By Ted Sares
Back in the day, Joe Louis was everyone’s hero. When he lost to Rocky Marciano, many wept, for Joe had transcended the sport and was viewed as America’s fighter. Fact is, Joe Louis was neither brown nor white; he simply was the most beloved champion in boxing history.
Old school Boxing, thanks to television, was big in the ‘50s. Names like Stillman’s Gym. Whitey Bimstein, Fred Abatello, Arthur Mercante, Artie (counting at the bell) Aidala, Johnny Addie, Don Dunphy, Jimmy Powers, and Ruby Goldstein were hip. Unlike today’s motor mouths, Dunphy understood that his primary purpose was to describe the ring action and to do it with minimal intrusion Johnny Addis’s smooth tenor held court at New York’s Madison Square Garden. When he surveyed the crowd and declared, “everybody is here tonight,” shivers of anticipation go down spines. It never got any better.
Old school is a slang term referring to a way of thinking or behaving in the past within the context of current times. It is not meant to have a negative connotation; rather, it is often used to refer to a time of perceived higher standards or level of craft. Some might equate the term to “They just don’t make ’em like that anymore,” or “He is a throwback,” or “Back in the day.” No one can really pin down the meaning, though.
In boxing parlance, it’s kind of like referring to a Gene Fullmer, Carmen Basilio, or Tony DeMarco. When someone refers to Arturo Gatti as “old school,” they may be comparing him to guys like Fullmer, Basilio, and DeMarco. They were humble outside the ring but ferocious and vicious inside. Courageous, respectful, and hard working—these behaviors reflected the values that existed in the 1940s and 1950s. The men were hard and determined, well schooled with great fight teachers and trainers, and had far more fights to stay sharp.
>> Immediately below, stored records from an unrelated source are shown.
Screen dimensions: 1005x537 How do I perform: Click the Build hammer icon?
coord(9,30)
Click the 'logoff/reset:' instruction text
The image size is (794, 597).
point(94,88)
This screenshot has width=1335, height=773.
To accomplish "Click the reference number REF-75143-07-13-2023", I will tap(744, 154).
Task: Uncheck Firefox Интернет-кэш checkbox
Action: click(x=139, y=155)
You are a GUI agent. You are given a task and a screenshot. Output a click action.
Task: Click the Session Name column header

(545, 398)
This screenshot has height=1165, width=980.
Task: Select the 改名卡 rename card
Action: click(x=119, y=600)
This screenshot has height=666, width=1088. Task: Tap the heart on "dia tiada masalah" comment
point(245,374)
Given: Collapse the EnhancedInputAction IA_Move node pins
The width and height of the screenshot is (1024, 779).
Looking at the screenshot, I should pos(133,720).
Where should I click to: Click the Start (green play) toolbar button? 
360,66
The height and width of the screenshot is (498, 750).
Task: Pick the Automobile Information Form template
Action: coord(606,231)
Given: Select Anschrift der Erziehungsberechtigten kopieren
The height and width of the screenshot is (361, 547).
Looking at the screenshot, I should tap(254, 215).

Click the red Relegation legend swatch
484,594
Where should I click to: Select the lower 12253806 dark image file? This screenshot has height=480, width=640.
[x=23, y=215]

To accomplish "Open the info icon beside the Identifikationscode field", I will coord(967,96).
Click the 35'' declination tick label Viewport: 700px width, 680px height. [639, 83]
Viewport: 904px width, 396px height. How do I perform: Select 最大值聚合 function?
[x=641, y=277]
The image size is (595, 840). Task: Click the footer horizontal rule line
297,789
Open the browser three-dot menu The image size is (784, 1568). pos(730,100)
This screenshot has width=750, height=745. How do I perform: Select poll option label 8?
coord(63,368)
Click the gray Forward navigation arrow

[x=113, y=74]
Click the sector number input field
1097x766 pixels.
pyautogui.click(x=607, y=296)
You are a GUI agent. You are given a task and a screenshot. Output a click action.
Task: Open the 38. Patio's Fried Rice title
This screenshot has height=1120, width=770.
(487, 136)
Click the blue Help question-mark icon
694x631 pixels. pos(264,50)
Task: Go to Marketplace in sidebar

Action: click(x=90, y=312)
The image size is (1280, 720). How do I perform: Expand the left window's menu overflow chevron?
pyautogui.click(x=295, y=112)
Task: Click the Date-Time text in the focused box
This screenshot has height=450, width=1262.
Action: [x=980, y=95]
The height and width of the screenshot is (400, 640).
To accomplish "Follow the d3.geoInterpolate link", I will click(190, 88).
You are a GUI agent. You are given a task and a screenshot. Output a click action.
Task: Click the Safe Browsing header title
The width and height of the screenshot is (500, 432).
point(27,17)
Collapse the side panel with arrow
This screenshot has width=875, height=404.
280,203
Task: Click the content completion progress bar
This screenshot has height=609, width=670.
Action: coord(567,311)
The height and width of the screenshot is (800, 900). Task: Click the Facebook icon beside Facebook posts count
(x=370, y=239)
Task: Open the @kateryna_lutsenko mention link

When a boxer demonstrates uncommon courage and tenacity inside the ring, he is often labeled as a “throwback” to the golden days of boxing, but those who do the labeling seldom define what they mean. “Golden days” could mean the 1950 or the 1970s. It could mean guys like Fullmer and Carl Olson, or Gatti and Micky Ward. There have been countless arguments about whether old school fighters would be able to handle modern ones, but everything is relative though it’s a tempting comparison to make.
Basilio would fight Sugar Ray Robinson; Davey would fight Chico Vejar in “White Collar vs. Blue Collar” classics, Kid Gavilan would fight Chuck Davey; Jake LaMotta would fight Robinson; and Fullmer would fight anyone at any time, as would Emile Griffith and Johnny Saxton. These guys would fight each other, and if they lost, they would quickly regroup and get back into the unofficial round-robins. Ezzard Charles, Archie Moore, Jersey Joe Walcott, Tony DeMarco, Willie Pep, Sandy Saddler, Teddy “Redtop” Davis, The Moyer’s, Art Aragon, Joe Miceli, Milo Savage, James “Spider” Webb, Harold Jones, Ike Williams, Jimmy Carter, Lauro Salas, and Paddy DeMarco would fight each other at important times in their careers. Great matchups were the rule, as were strong psyches and little sense of entitlement. There were no whiners, no divas back then.
Ironically (because he usually comes in overweight), James Toney is a boxing history buff and an astute student of old-school techniques, likely resulting in his uncanny ability to use his shoulders to shrug off blows, deflect punches with his arms, and launch counters with deadly accuracy. That’s pure old school.
Floyd Mayweather Jr. also used old-school technique, but he did it so subtly he was seldom given proper credit for it. To borrow from the old-school lexicon, he was a cutie whose use of leads, shoulder rolls, feints, upward jabs, giving angles, crossover defense, strategic lateral movement, and deflecting punches was all part of the mix. Old school involves a mastery of the basics: slipping punches, counterpunching, parrying, pacing, ring generalship, and mastery of the different levels of defense. Mayweather’s fight with Phillip N’dou showcased these attributes. If a purist is one who appreciates the technical aspects of the Sweet Science, Mayweather Junior was a purist’s delight.
However, both Toney and Floyd diminished their otherwise old-school qualities by their propensity for trash-talking, though both toned it down at the end.
In short, old school was a behavior influenced by the mores and values of another era. Times change, and sometimes so do the values and the behavior behind those values, but not necessarily for the worse. Nevertheless, if someone calls me a throwback, I kind of like it. Hell, I like it a whole bunch.